シーラカンスは「生きている化石」ではなかった!?

「生きている化石」とは、現在も生息している生物でありながら、原始的な形態や特徴を備えている生物たちを指す。オウムガイやカブトガニ、植物ではメタセコイア等が該当する。

中でもシーラカンスは「生きている化石」の筆頭といえるだろう。

シーラカンスは1938年に南アフリカにて生息が確認されたもので、発達した胸びれと背びれに加えて肺も有しているという、魚が両生類へ進化する間の状態の姿を保っている魚だ。
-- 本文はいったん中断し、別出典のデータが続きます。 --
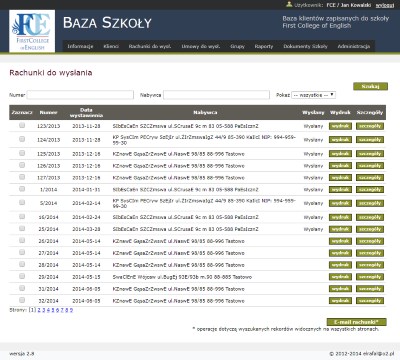Open szczegóły for invoice 26/2014

[x=370, y=241]
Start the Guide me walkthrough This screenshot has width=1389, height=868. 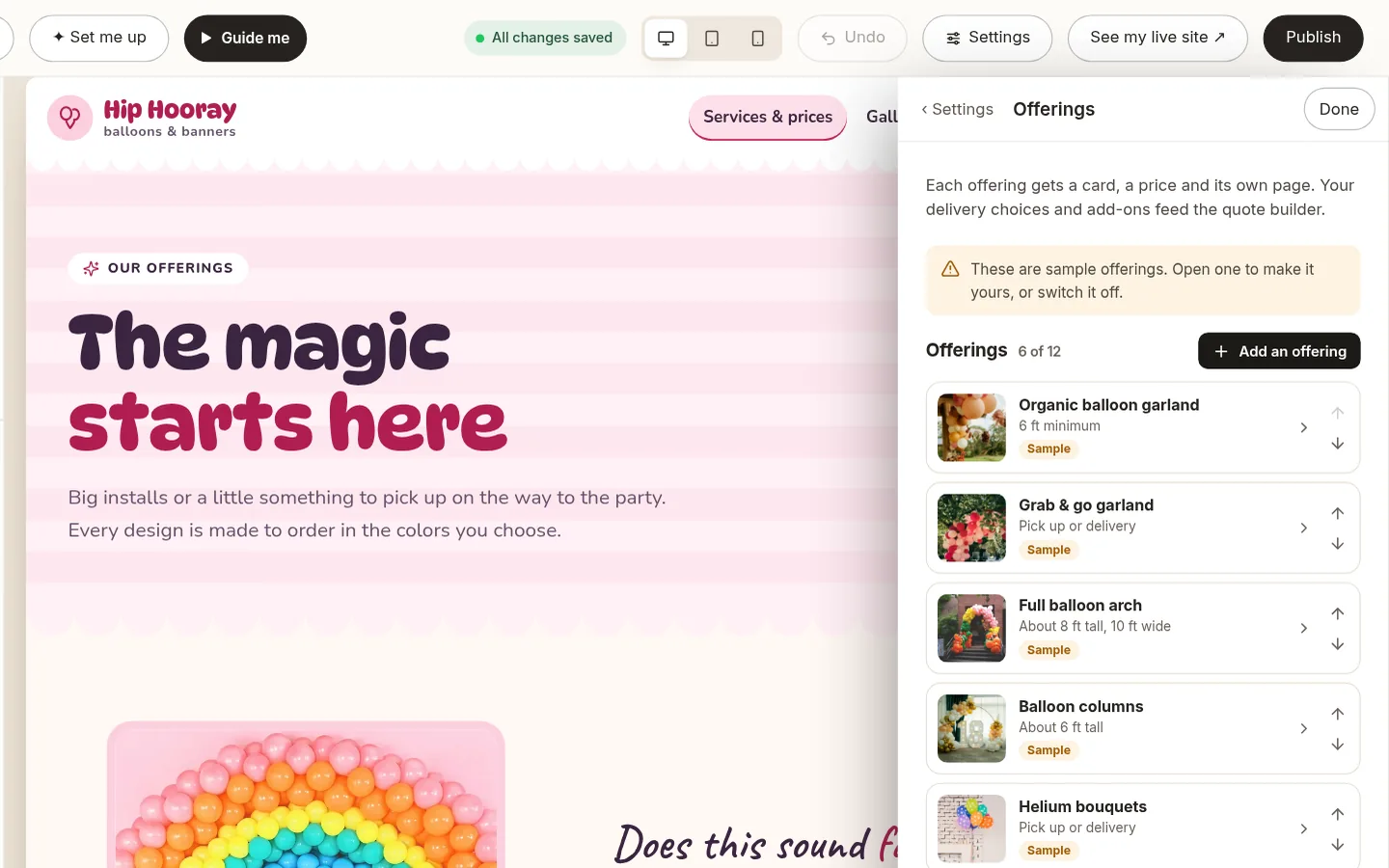point(245,38)
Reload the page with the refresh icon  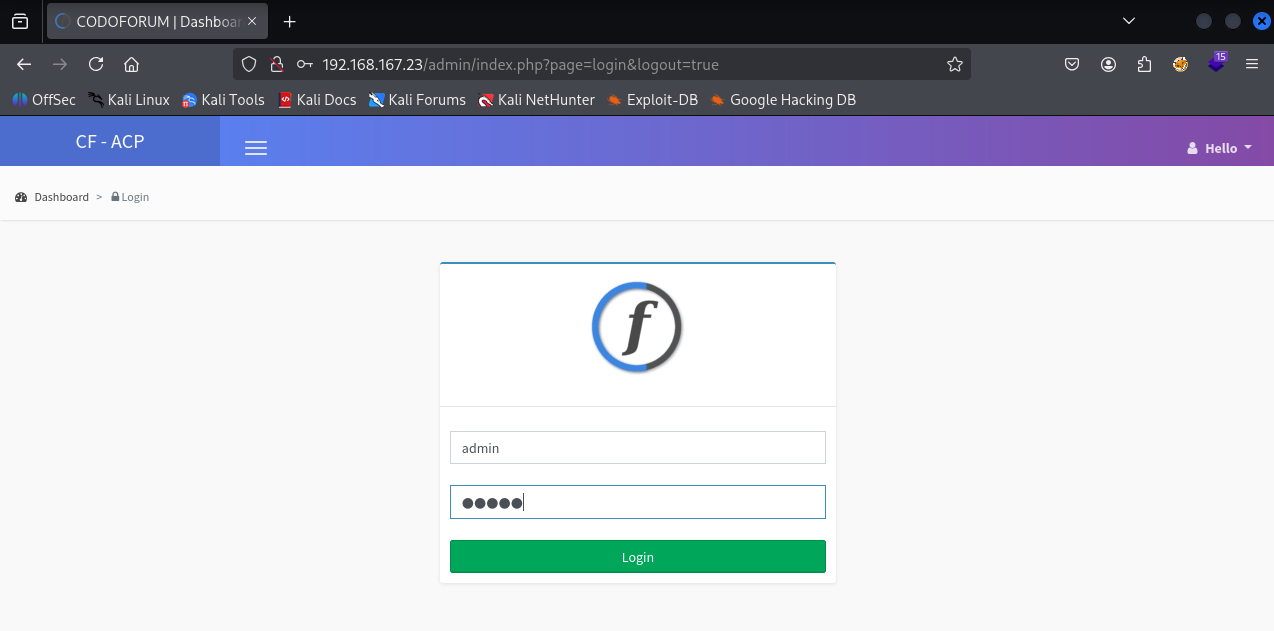click(96, 64)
実に6600万年前の魚類と同じ特徴を有していたため、これまで「生きている化石」と呼ばれている。

しかし、最新の研究によりシーラカンスは実は「生きている化石」とは言えないのではないか、という説が出てきて話題になっている。




科学ジャーナル「モレキュラー・バイオロジー・アンド・エボリューション(Molecular Biology and Evolution )」に掲載されたアイザック・イェラン氏による新しい研究結果によると、シーラカンスの遺伝子を研究した所、過去数百万の間に数十の遺伝子を獲得していた事が判明。

これにより、シーラカンスは「緩やかな進化の過程を経ていた」ことが伺え、先史時代から全く姿を変えていない、という前提が覆る可能性が出てきたというのだ。

今後の研究結果によって、シーラカンスの概念も変化していくのかもしれない。